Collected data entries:
-------------------------

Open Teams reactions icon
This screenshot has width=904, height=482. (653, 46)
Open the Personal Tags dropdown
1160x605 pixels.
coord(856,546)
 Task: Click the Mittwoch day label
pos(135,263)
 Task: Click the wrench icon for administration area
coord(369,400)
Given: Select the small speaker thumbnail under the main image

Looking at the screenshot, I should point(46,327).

-------------------------

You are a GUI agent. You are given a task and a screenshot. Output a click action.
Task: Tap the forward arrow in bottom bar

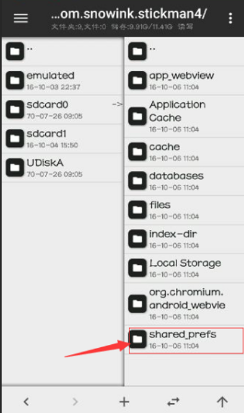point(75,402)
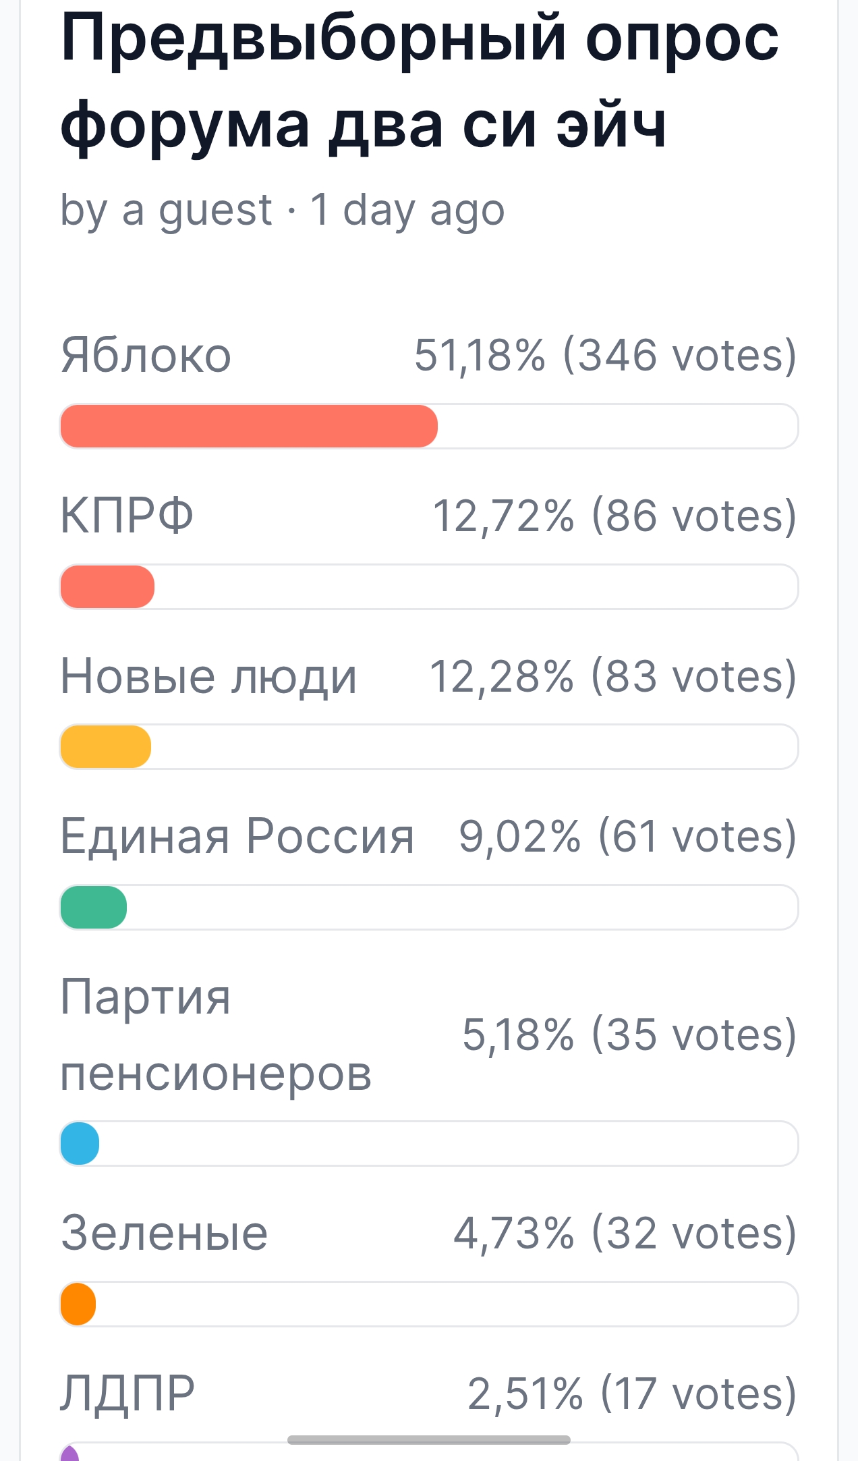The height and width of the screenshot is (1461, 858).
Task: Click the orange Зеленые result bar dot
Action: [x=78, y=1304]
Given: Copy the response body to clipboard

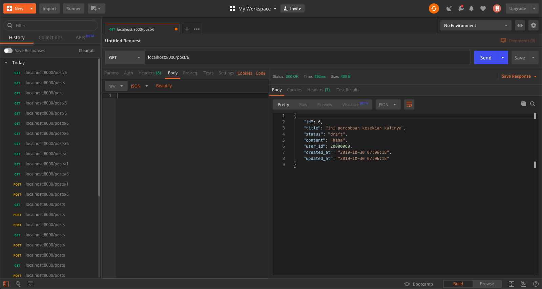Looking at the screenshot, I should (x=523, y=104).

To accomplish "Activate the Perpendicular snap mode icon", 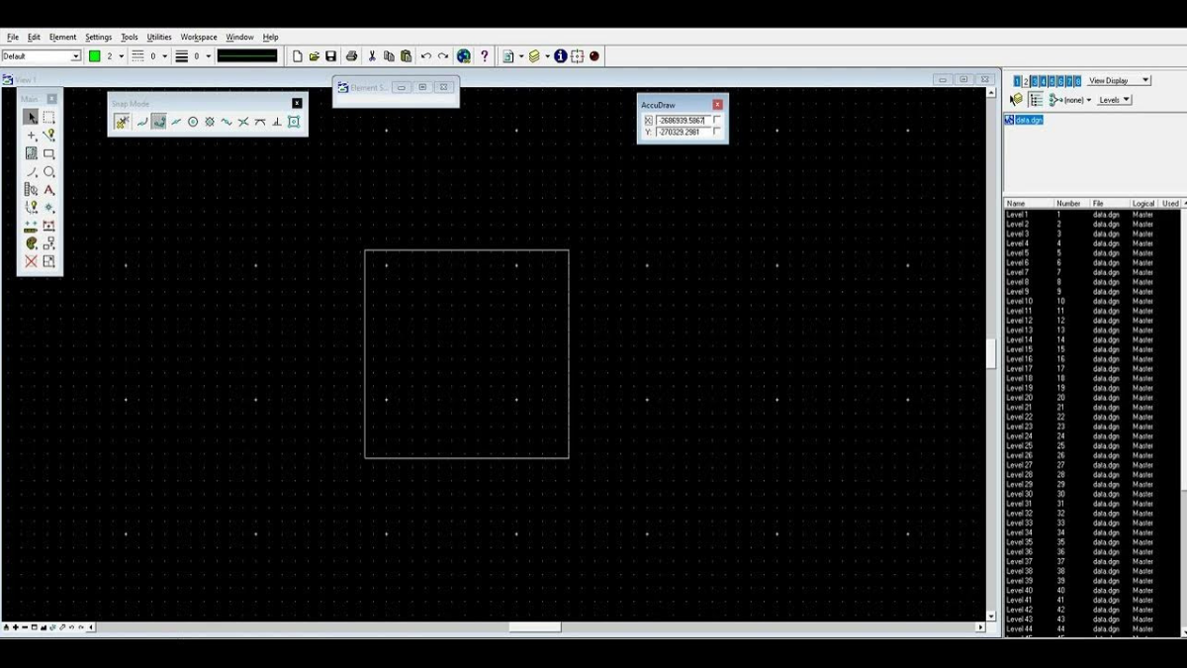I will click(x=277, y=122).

-------------------------

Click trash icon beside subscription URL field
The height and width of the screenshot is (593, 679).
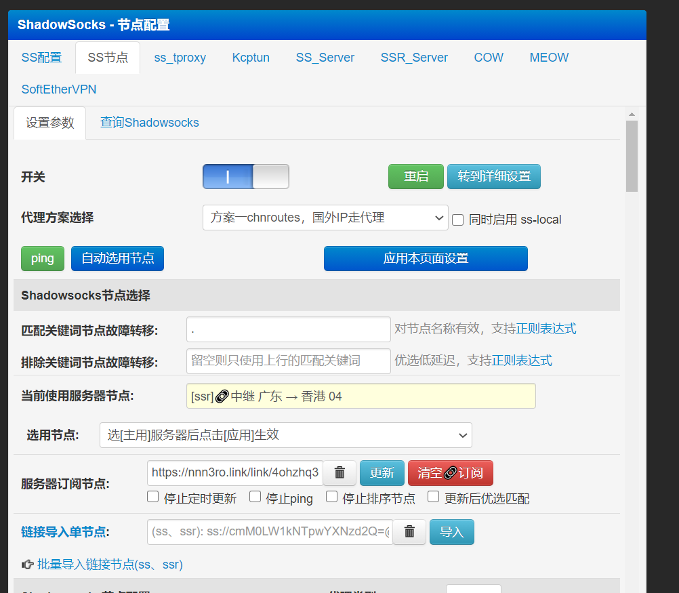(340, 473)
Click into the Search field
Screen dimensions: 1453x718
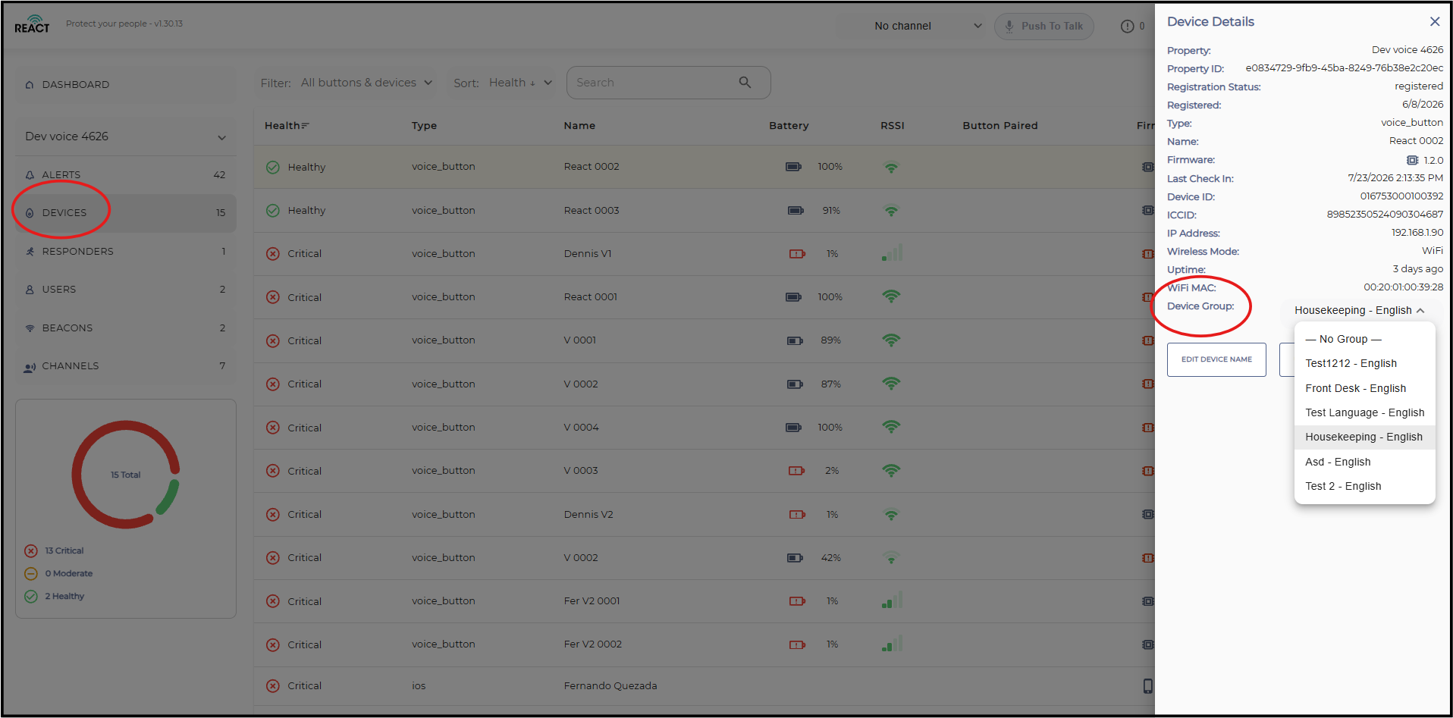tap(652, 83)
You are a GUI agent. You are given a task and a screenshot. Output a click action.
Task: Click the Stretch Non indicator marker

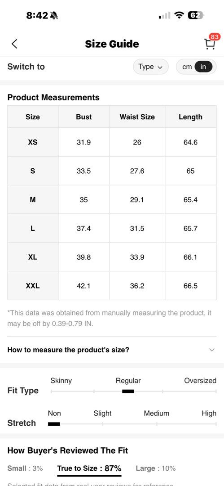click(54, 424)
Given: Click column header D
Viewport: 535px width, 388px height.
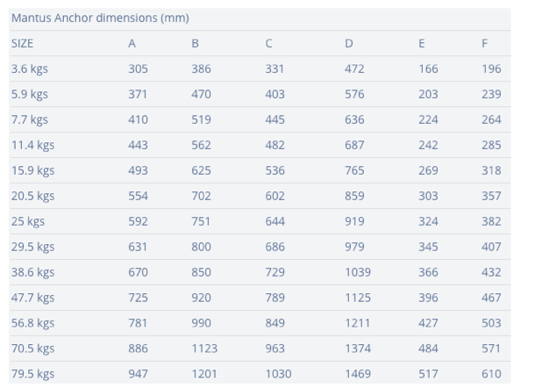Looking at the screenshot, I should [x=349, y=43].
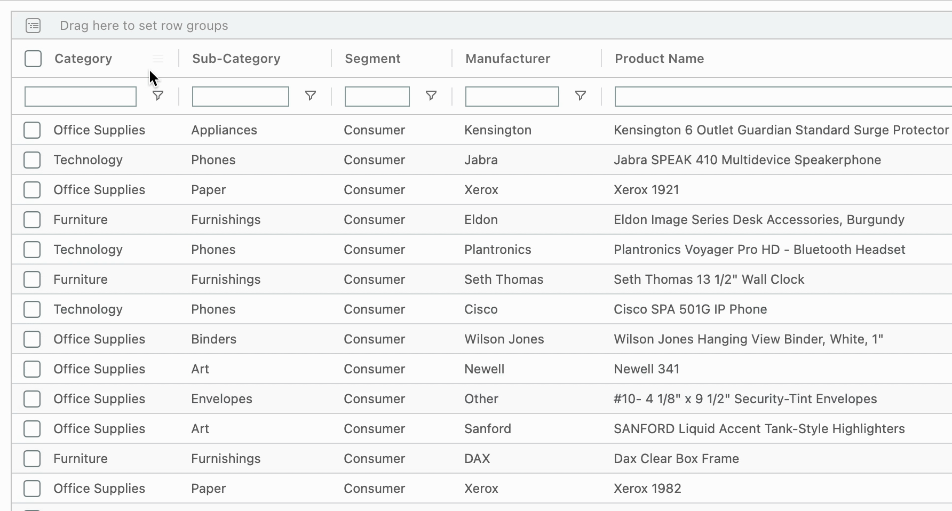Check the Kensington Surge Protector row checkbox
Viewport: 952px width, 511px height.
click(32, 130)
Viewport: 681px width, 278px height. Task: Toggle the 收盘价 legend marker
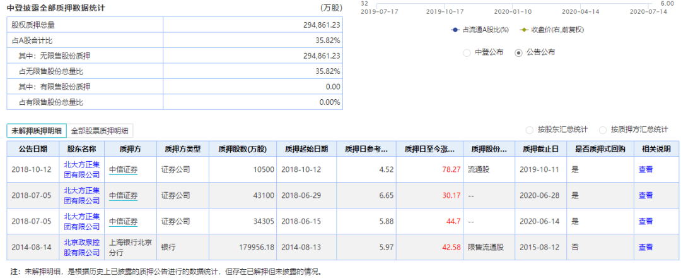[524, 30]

-------------------------

Look over the entries above and count the lines where the word "field" appears, then report only that count.

**Reply**
2